As revisionist histories go, The Forgotten Man went—straight to the NY Times bestsellers list in 2009. The book stayed there for months, even though it differed from the received wisdom of academia, and the lockstep opinion of the mainstream media. Indeed, Amity Shlaes’s pellucid chronicle of the Great Depression became successful because it rejected the oft-quoted line in the film The Man Who Killed Liberty Valance: “When the legend becomes fact, print the legend.”
The author, previously a Wall St. Journal editorialist and currently a member of the Council on Foreign Relations, vigorously swept away the myths and half-truths that followed the Great Depression. Unlike most narratives of that period, hers refused to view President Herbert Hoover as arch-villain, and his successor Franklin D. Roosevelt as a superhero.
Not that Shlaes let Hoover off the hook. She demonstrated with innumerable facts and statistics that the 31st president believed in the federal government’s ability to fix all economic woes. Thus he signed the Smoot-Hawley bill, imposing heavy duties on imported goods. Instead of making America self-sufficient, it wrecked international trade and jump-started the depression. However, as Shlaes illustrated, it was the 32nd president who made that depression a great one.
Like Hoover, FDR distrusted the free market’s ability to right itself. For all the talk about the country’s lower- and middle-class “Forgotten Man,” he pushed farm subsidies that persist to this day, swelling the coffers of agribusiness and raising food prices for the very people he promised to aid. Additionally, Roosevelt sided with labor unions at virtually every turn. Major companies, forced to grant an ever-increasing percentage of their profits to wages and benefits, cut back on hiring. Contrary to biased accounts of the period, the breadlines actually grew longer in the 1930’s as unemployment increased. It stayed well above double figures for the decade. Nor were these FDR’s only liabilities. He was so determined to have his way that he threatened (and failed) to “pack” the Supreme Court with more than the nine judges who kept finding fault with his New Deal policies. So why did Roosevelt win the presidency four times, and why is he regarded with such awe 12 presidents later?
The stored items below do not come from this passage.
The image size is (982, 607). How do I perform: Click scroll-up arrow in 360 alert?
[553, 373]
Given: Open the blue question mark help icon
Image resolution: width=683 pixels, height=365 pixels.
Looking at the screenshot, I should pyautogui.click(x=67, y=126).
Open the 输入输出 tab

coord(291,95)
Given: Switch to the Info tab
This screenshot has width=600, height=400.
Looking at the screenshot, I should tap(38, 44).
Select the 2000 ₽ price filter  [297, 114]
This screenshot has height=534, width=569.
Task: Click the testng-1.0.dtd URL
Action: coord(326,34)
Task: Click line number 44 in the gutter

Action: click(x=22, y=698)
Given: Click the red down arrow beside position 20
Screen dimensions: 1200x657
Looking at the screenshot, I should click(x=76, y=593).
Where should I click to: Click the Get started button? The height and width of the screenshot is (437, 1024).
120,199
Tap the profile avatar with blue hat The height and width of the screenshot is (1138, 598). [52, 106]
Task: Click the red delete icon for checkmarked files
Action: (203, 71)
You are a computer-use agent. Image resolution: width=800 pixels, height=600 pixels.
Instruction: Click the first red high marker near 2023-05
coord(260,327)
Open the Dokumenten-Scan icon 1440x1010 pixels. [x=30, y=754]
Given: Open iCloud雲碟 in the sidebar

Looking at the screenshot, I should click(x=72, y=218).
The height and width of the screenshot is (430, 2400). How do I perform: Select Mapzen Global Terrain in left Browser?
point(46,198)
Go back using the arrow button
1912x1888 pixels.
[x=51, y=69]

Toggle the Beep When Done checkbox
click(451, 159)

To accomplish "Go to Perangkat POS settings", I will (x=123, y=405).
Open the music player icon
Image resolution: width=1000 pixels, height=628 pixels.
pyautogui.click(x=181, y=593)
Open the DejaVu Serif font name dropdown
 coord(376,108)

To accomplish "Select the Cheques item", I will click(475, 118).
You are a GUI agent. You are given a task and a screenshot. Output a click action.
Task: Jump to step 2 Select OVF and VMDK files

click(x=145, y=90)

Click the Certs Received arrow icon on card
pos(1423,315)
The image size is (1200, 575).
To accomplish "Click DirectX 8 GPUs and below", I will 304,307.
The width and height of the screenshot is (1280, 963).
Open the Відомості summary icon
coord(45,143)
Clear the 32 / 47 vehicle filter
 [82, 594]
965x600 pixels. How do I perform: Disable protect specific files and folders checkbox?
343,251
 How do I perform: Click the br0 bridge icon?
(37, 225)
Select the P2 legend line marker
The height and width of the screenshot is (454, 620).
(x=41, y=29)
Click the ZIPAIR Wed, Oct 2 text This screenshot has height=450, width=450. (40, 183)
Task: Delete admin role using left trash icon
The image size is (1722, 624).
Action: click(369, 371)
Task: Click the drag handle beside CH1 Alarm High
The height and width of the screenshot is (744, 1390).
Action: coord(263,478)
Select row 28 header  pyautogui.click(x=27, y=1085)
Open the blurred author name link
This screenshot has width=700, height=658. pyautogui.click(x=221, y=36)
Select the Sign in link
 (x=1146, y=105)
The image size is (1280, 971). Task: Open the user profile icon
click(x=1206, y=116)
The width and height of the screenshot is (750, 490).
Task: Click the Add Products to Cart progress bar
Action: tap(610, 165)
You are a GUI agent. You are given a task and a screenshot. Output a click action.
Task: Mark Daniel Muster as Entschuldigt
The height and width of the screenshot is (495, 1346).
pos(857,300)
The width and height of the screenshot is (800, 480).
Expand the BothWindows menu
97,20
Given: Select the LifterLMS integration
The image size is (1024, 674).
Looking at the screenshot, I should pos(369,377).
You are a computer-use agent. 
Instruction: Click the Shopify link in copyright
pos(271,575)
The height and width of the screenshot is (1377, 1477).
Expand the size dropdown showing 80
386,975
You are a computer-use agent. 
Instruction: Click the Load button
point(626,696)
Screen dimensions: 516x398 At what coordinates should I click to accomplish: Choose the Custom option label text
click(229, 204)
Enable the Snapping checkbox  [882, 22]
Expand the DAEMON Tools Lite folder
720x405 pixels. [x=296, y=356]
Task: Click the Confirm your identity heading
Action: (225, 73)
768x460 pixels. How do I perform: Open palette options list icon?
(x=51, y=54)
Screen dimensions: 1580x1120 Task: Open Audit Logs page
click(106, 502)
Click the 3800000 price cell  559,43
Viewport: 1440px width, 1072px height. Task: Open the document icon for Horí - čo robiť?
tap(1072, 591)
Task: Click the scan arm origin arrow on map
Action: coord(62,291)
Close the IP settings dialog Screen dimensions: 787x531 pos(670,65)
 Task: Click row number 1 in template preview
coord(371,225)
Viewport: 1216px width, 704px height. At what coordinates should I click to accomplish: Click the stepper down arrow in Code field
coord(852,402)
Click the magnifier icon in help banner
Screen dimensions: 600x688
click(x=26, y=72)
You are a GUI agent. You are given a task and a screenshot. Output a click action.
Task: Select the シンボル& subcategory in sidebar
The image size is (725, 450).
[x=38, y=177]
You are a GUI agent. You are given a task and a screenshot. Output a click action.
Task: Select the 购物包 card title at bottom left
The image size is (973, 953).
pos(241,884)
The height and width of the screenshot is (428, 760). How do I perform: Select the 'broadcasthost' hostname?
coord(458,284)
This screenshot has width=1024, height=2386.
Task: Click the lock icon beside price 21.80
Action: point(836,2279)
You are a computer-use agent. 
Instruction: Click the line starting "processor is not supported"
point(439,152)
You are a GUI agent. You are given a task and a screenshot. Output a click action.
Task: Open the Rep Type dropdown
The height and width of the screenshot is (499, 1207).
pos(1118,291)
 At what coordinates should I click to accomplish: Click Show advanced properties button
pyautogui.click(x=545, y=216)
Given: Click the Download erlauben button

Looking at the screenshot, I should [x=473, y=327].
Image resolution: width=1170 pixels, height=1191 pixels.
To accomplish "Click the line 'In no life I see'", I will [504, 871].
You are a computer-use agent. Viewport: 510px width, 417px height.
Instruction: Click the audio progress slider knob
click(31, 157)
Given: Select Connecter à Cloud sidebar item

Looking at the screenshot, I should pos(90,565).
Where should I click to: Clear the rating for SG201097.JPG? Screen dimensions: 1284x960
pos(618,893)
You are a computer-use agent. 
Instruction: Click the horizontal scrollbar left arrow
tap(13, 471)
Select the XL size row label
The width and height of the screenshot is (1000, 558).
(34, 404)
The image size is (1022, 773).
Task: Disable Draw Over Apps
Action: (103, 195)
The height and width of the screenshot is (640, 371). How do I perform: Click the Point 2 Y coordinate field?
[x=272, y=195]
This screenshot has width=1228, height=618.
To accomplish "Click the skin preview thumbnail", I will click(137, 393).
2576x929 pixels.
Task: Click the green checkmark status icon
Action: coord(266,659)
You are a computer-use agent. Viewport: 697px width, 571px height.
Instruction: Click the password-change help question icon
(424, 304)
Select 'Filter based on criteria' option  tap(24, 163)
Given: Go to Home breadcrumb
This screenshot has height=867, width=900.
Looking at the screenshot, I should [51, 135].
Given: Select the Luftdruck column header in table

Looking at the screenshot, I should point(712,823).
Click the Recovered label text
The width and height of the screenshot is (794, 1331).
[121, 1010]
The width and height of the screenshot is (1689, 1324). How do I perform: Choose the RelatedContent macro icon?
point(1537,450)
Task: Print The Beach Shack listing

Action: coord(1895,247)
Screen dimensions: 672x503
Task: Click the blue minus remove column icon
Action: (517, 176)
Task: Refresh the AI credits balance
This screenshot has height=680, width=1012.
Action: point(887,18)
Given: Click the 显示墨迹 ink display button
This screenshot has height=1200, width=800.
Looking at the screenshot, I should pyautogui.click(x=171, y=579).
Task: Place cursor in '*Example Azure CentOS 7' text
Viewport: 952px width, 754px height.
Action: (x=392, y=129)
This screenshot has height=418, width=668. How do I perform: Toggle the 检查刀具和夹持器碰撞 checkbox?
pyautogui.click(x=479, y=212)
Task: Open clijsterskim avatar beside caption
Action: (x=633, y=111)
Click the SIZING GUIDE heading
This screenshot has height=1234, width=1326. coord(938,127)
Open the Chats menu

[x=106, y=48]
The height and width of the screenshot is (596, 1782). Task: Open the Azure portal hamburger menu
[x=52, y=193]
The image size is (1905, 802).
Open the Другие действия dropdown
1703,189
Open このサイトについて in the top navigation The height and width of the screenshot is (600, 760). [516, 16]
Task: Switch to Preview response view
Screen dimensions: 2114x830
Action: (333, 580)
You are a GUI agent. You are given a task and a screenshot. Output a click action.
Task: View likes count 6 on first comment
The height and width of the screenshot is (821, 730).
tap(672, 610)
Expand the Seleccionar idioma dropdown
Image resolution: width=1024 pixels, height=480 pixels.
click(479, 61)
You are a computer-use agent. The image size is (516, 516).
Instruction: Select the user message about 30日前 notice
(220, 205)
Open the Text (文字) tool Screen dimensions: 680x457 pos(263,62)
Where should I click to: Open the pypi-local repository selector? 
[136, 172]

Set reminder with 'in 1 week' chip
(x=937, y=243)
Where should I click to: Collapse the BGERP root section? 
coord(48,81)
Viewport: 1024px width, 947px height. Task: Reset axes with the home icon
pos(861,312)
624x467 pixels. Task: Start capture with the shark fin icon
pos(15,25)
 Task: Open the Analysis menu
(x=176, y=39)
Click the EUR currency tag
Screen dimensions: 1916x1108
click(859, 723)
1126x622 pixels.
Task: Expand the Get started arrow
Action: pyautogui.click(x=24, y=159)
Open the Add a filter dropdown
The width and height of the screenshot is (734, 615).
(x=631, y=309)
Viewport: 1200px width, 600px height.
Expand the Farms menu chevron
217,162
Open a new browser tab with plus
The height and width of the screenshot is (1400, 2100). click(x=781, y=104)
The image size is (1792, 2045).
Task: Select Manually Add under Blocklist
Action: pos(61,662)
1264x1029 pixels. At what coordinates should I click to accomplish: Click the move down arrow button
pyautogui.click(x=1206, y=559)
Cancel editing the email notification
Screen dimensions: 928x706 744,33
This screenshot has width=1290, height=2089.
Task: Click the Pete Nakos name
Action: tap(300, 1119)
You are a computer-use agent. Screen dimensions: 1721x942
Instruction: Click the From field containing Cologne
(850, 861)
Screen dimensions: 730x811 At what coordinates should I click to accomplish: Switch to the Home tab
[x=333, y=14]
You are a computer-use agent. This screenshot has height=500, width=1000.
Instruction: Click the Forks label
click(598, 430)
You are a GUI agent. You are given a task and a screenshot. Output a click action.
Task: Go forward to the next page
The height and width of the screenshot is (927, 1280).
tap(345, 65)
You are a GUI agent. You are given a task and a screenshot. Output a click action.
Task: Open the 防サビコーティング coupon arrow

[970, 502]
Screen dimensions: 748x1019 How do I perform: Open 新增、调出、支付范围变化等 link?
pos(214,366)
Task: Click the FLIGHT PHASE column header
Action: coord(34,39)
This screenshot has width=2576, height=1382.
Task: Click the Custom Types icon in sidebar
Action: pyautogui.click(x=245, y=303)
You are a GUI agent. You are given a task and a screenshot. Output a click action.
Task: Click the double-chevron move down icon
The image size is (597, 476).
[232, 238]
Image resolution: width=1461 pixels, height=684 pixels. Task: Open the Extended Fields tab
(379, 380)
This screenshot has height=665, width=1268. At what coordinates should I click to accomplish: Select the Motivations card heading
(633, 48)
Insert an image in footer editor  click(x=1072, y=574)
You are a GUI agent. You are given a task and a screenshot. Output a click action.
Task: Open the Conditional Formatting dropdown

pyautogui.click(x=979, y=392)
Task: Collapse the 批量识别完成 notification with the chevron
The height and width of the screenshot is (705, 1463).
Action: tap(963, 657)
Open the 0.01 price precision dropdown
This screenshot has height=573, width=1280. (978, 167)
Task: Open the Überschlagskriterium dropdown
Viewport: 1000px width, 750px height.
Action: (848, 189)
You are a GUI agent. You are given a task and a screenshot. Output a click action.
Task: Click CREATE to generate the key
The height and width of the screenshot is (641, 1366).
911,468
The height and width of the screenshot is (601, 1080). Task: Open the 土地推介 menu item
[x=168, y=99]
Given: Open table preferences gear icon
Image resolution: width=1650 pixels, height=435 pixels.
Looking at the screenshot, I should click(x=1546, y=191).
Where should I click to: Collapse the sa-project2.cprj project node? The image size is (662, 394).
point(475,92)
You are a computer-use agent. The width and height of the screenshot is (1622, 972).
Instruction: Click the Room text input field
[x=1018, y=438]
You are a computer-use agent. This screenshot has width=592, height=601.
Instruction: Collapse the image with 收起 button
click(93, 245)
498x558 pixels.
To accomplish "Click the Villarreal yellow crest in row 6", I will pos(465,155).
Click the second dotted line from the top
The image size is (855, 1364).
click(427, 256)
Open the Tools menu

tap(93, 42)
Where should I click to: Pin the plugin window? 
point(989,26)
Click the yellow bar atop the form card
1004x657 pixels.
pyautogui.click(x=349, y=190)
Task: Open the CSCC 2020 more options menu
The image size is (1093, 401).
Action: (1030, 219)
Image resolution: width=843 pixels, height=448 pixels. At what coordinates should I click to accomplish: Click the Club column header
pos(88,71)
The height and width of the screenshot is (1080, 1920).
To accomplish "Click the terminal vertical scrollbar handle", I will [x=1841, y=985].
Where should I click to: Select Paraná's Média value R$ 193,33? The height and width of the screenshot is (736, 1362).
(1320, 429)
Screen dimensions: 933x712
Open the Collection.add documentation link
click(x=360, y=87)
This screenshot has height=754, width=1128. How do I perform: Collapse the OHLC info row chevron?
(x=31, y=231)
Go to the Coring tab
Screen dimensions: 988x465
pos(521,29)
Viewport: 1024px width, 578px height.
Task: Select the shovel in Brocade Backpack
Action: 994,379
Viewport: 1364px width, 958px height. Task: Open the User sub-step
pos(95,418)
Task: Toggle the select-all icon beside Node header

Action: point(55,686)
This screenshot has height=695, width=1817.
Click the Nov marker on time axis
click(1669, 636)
For one thing, Shlaes dispassionately observes, the former Secretary of the Navy and governor of New York State was a natural leader. He broadcast, in every sense, an aura of confidence in the midst of a flailing economy and the imminent disintegration of Western Europe. “Where Hoover had been brusque,” the author points out, “Roosevelt inspired.” His advisers were astonished at the power of FDR’s “fireside chats” heard in every city and village via radio. “Roosevelt was inventing a new kind of public speaking. Shouting and superlatives were not so necessary now that there was a microphone.”
But there was “one additional, and very powerful, bonus” for Roosevelt in 1940. Even his GOP opponent, Wendell Willkie, acknowledged that it hardly mattered that one in ten men were still jobless, because a war “would hand Roosevelt the thing he had always lacked—a chance, quite literally, to provide jobs for the unemployed. Roosevelt hadn’t known what do to do with the extra people in 1938, but now he did; he would make them into soldiers.”
The Forgotten Man laid out its case with admirable clarity. Even FDR’s most fervent apologists could appreciate its narrative drive, vigorous prose and brief, relevant citations. Yet Shlaes and her publishers obviously felt that the clothbound and paperback versions were out of step with today’s young literary consumers. Accordingly, they now offer a third edition—a rendering in the style of a graphic novel, illustrated by Paul Riuoche and “adapted” (read simplified) by Chuck Dixon.
This time out, Willkie turns from candidate to narrator, telling the story of the Great Depression from the liberal Republican point of view. Riuoche is a master of cartoon portraiture, and an indelible cast of characters pass in review, ranging from Presidents Coolidge, Hoover and Roosevelt to Oliver Wendell Holmes and Father Divine. Moreover he opens up the narrative with imaginative long shots and close-ups in the style of a documentary film.
But to what end? Fans of illustrated fiction a la Will Eisner & Co. have made the Graphic Edition of The Forgotten Man an Amazon bestseller. Yet these readers are unlikely to move on to the writing that inspired the pictures—or to most other scrupulous examinations of 1930’s America. This adult comic book is, at best, a brisk paraphrase of a nuanced and closely reasoned argument. Complete with sketches and mini-bios of the principal players, it recalls the Cliff Notes and Classic Comics versions of Les Miserables—entertaining, vivid, but not the real thing. Alas, in a post-print age, it may be a harbinger of all the non-fiction, non-books to come.